* start *
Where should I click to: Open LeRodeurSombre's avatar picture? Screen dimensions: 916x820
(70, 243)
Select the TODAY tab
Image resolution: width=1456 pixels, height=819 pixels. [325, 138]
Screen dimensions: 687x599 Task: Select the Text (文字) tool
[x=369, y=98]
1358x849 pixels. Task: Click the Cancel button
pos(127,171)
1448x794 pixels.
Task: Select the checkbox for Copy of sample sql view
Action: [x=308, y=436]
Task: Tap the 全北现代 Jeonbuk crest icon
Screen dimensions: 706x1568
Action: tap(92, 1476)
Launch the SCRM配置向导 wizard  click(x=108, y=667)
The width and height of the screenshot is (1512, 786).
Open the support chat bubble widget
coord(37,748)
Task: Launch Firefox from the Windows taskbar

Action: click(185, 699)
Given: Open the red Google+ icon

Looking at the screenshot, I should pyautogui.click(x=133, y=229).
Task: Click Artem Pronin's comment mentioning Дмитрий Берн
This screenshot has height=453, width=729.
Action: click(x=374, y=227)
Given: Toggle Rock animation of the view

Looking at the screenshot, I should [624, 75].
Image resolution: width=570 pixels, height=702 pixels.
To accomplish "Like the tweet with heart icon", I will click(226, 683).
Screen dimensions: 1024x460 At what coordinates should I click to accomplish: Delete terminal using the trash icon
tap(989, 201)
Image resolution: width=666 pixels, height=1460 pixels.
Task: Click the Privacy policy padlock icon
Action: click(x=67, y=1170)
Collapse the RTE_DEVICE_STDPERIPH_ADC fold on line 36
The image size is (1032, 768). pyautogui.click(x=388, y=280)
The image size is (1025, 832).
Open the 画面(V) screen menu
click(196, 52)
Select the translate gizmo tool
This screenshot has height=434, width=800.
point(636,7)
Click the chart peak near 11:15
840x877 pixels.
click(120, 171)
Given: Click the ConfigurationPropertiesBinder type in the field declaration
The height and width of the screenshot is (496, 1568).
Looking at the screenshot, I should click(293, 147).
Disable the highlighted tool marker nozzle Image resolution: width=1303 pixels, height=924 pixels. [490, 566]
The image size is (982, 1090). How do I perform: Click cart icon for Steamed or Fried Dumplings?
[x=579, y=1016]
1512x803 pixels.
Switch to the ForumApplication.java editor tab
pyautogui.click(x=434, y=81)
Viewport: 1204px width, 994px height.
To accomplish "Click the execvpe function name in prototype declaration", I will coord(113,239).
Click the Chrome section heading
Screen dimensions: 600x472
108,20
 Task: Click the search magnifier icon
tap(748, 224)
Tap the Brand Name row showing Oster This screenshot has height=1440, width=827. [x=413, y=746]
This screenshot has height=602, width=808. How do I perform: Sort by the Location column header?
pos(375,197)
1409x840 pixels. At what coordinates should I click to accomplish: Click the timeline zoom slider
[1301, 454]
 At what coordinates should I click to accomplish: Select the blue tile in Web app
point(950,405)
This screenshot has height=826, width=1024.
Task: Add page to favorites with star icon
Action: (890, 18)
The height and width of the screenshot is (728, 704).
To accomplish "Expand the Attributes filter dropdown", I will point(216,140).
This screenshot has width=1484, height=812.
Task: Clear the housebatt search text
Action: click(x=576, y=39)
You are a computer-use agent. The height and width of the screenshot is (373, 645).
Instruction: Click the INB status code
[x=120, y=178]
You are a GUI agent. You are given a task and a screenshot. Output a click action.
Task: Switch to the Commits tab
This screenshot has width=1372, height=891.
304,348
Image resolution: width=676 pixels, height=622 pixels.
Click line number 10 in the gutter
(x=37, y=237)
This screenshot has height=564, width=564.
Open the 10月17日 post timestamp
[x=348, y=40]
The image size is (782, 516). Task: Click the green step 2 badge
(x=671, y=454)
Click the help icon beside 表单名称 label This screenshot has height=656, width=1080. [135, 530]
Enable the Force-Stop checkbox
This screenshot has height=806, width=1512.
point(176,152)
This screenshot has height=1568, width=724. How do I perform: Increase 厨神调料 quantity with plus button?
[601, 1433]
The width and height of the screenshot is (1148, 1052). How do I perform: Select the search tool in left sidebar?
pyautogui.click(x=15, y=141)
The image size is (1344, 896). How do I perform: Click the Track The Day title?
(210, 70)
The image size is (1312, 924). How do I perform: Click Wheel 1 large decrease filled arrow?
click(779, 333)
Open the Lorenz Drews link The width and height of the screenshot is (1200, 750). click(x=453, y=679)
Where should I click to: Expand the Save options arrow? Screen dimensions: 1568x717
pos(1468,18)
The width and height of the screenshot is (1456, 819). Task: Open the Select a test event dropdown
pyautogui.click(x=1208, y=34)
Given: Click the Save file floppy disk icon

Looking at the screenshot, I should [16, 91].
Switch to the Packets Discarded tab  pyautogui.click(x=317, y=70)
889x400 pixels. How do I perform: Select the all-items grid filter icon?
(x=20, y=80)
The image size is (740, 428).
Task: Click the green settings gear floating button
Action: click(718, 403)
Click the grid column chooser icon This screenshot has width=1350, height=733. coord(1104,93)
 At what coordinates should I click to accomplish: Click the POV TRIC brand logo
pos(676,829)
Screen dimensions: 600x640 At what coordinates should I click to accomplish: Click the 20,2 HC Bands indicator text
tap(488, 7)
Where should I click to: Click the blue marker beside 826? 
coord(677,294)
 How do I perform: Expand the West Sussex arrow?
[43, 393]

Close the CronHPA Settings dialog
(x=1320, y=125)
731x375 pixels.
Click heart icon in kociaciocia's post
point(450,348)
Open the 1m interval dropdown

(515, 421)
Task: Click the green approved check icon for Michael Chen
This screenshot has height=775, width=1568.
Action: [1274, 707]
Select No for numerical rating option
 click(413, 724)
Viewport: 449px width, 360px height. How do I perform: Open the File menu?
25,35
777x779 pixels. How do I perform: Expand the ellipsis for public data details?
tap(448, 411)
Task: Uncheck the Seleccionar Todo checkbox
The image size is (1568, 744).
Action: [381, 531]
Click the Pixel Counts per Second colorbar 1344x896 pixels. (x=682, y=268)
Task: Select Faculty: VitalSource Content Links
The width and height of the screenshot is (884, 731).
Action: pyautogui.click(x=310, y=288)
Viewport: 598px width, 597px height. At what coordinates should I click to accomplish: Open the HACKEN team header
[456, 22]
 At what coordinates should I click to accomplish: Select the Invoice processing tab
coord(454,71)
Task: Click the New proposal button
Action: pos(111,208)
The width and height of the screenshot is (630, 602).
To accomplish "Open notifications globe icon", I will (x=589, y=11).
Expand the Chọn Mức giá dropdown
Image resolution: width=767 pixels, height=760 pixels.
* end *
Directions for this task: Format the records in the stretch from the line containing "The image size is (1344, 896)." through the line containing "Switch to the Packets" as a two-column CSV with the headers input and output. Give one row per record, with each value in a single quoted field and line breaks replaced by spaces.

Answer to this exercise:
input,output
"The image size is (1344, 896). How do I perform: Click the Track The Day title?","(210, 70)"
"The image size is (1312, 924). How do I perform: Click Wheel 1 large decrease filled arrow?","click(779, 333)"
"Open the Lorenz Drews link The width and height of the screenshot is (1200, 750).","click(x=453, y=679)"
"Where should I click to: Expand the Save options arrow? Screen dimensions: 1568x717","pos(1468,18)"
"The width and height of the screenshot is (1456, 819). Task: Open the Select a test event dropdown","pyautogui.click(x=1208, y=34)"
"Given: Click the Save file floppy disk icon","Looking at the screenshot, I should [16, 91]."
"Switch to the Packets Discarded tab","pyautogui.click(x=317, y=70)"